Start of Supplied text

New Scientist has an interactive version of the test, which challenges you to identify “human” answers from those typical of a computer. You can take it for yourself here.
6. The Reverse Turing Test
What if we switched things around a bit, and rejigged the test such that the machine had to be capable of identifying a human? Such a “test” currently exists in the form of CAPTCHAs — those annoying anti-spam procedures. If the test-taker can accurately transpose a series of wobbly characters, the computer knows it’s dealing with a human.
This verification technique has given rise to an arms race between CAPTCHA and the developers of CAPTCHA-busting bots ; but this game of one-upmanship could conceivably lead to evaluative systems that are exceedingly good at identifying humans from machines. It’s anyone’s guess what such a system might look like in practice, but the case can be made that a machine’s ability to recognise a human via a conversation is itself a reflection of intelligence.
7. Digital Dissection
We need more than behavioural tests to prove that a machine is intelligent; we also need to demonstrate that it contains the cognitive faculties required for human-like intelligence. In other words, we need some proof that it possesses the machine equivalent of a complex and dynamic brain (even if that brain amounts to a series of sophisticated algorithms ). In order to accomplish this, we’ll need to identify the machine-equivalents of the neural correlates of consciousness (NCC). Such an understanding would, in theory, let us know whether we’re dealing with a simulation (a “pretend” mind) or a bona fide emulation.
This is all easier said than done; neuroscientists are still struggling to define NCCs in humans, and much about the human brain remains a mystery . As a viable alternative to the Turing Test, we’ll have to set this one aside for now. But as a potential pathway towards the development of an artificial brain — and even artificial consciousness (AC) — it hold tremendous promise.
8. All of the Above
As shown by the work of Gary Marcus and others, the point of all this isn’t necessarily to create a successor to the Turing Test, but rather a set of tests. Call it the Turing Olympics. By confronting an AI with a diverse set of challenges, judges stand a far better chance of distinguishing bot from human.

End of Supplied text

**Exercise tasks:**
(1) In the passage on alternatives to the Turing Test, write out the part from "6. The Reverse" to "reflection of intelligence." again, swapping "arms race" for "contest".
(2) In the passage on alternatives to the Turing Test, what name is suggested for a set of tests rather than a single successor test?

Start of Input data

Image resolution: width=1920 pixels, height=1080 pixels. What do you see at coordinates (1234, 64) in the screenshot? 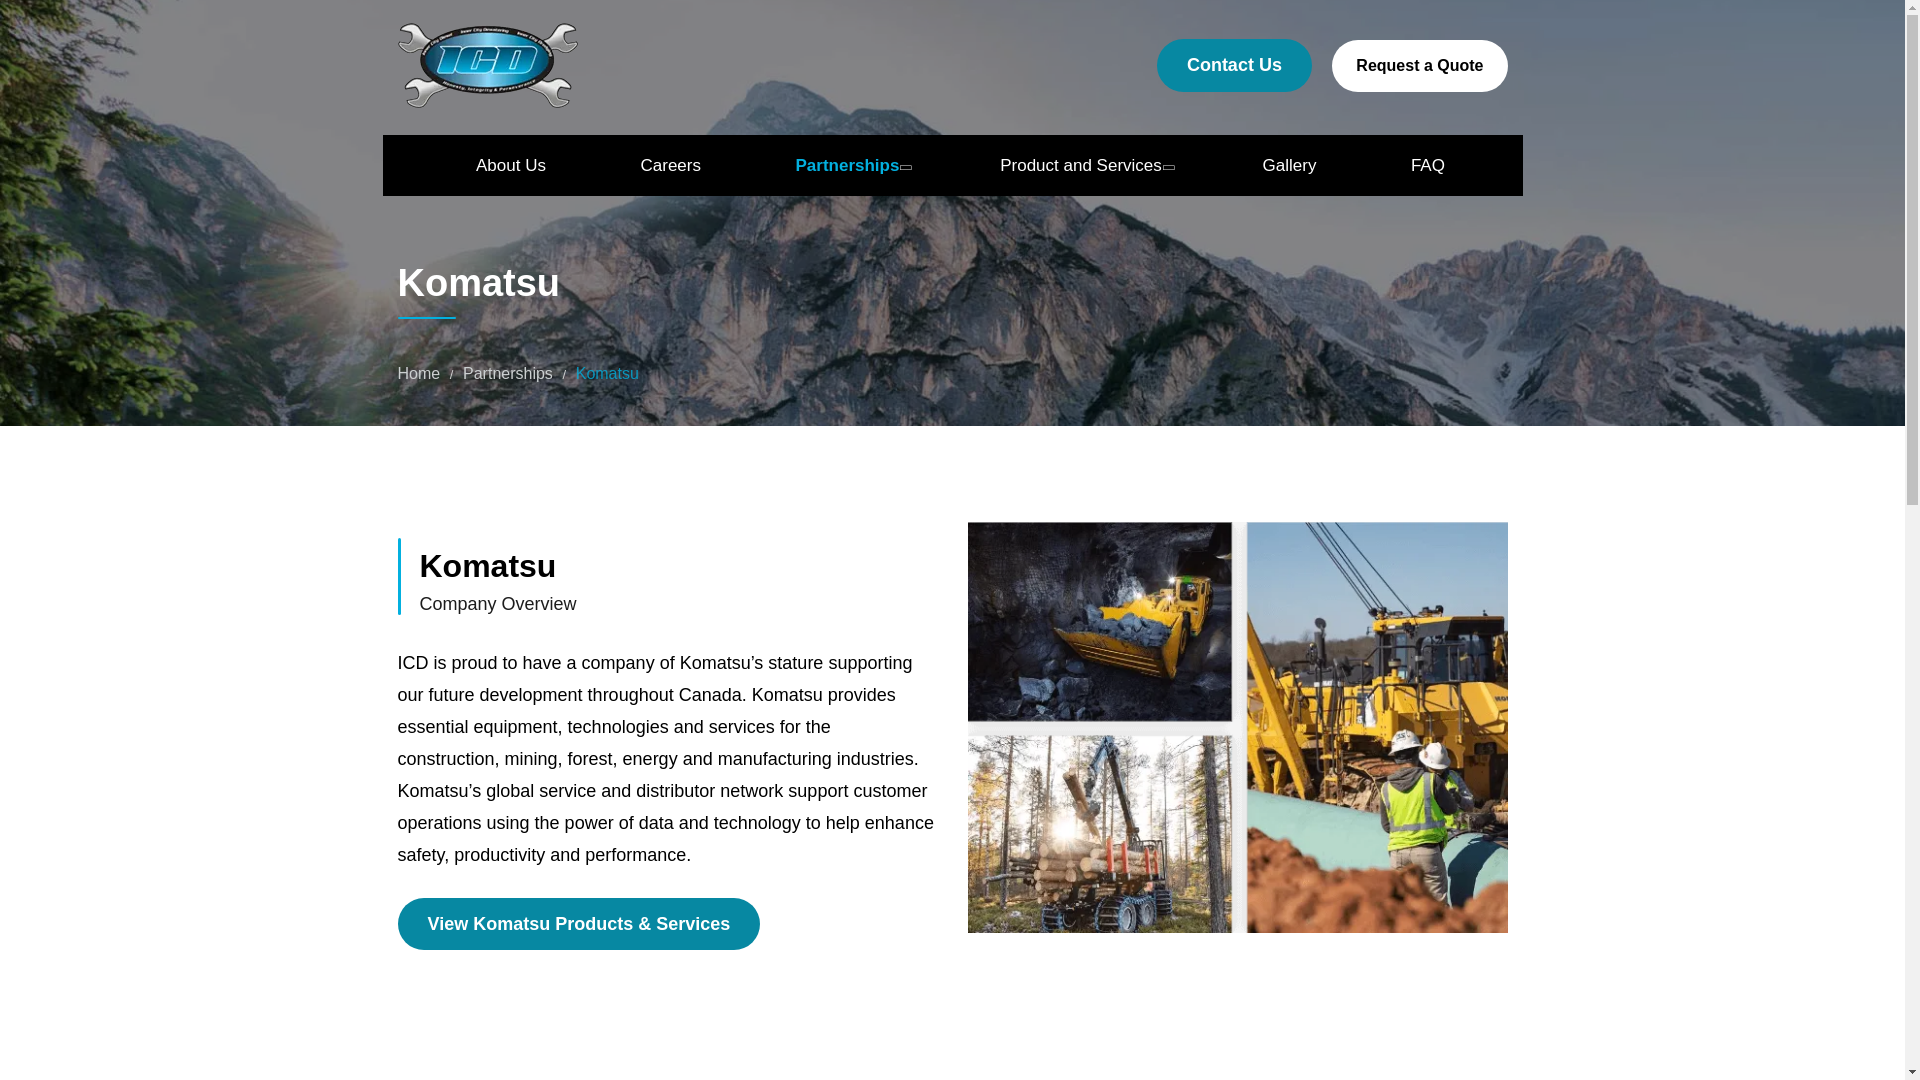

End of Input data

**Answers by item:**
(1)
6. The Reverse Turing Test
What if we switched things around a bit, and rejigged the test such that the machine had to be capable of identifying a human? Such a “test” currently exists in the form of CAPTCHAs — those annoying anti-spam procedures. If the test-taker can accurately transpose a series of wobbly characters, the computer knows it’s dealing with a human.
This verification technique has given rise to an contest between CAPTCHA and the developers of CAPTCHA-busting bots ; but this game of one-upmanship could conceivably lead to evaluative systems that are exceedingly good at identifying humans from machines. It’s anyone’s guess what such a system might look like in practice, but the case can be made that a machine’s ability to recognise a human via a conversation is itself a reflection of intelligence.

(2) The Turing Olympics.